Convert every line of the material below into a numbered list, skipping any blank lines.

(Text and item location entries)

##############################

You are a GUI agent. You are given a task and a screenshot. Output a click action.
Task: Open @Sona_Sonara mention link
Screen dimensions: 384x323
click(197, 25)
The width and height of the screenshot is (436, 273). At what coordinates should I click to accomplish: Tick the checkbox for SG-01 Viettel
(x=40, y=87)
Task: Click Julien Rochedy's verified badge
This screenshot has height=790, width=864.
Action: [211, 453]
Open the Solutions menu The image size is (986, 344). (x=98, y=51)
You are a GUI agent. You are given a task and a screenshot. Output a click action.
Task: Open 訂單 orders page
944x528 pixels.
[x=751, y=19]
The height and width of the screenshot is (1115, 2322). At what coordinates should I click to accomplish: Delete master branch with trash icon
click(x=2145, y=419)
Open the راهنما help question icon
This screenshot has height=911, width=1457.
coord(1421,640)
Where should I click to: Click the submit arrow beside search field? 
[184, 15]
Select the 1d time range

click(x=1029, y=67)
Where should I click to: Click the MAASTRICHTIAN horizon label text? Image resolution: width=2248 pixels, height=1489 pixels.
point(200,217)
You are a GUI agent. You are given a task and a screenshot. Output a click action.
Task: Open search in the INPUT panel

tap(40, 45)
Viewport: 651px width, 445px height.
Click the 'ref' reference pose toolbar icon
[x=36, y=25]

##############################

## Correct response
1. You are a GUI agent. You are given a task and a screenshot. Output a click action.
2. Task: Open @Sona_Sonara mention link
3. Screen dimensions: 384x323
4. click(197, 25)
5. The width and height of the screenshot is (436, 273). At what coordinates should I click to accomplish: Tick the checkbox for SG-01 Viettel
6. (x=40, y=87)
7. Task: Click Julien Rochedy's verified badge
8. This screenshot has height=790, width=864.
9. Action: [211, 453]
10. Open the Solutions menu The image size is (986, 344). (x=98, y=51)
11. You are a GUI agent. You are given a task and a screenshot. Output a click action.
12. Task: Open 訂單 orders page
13. 944x528 pixels.
14. [x=751, y=19]
15. The height and width of the screenshot is (1115, 2322). At what coordinates should I click to accomplish: Delete master branch with trash icon
16. click(x=2145, y=419)
17. Open the راهنما help question icon
18. This screenshot has height=911, width=1457.
19. coord(1421,640)
20. Where should I click to: Click the submit arrow beside search field? 
21. [184, 15]
22. Select the 1d time range
23. click(x=1029, y=67)
24. Where should I click to: Click the MAASTRICHTIAN horizon label text? Image resolution: width=2248 pixels, height=1489 pixels.
25. point(200,217)
26. You are a GUI agent. You are given a task and a screenshot. Output a click action.
27. Task: Open search in the INPUT panel
28. tap(40, 45)
29. Viewport: 651px width, 445px height.
30. Click the 'ref' reference pose toolbar icon
31. [x=36, y=25]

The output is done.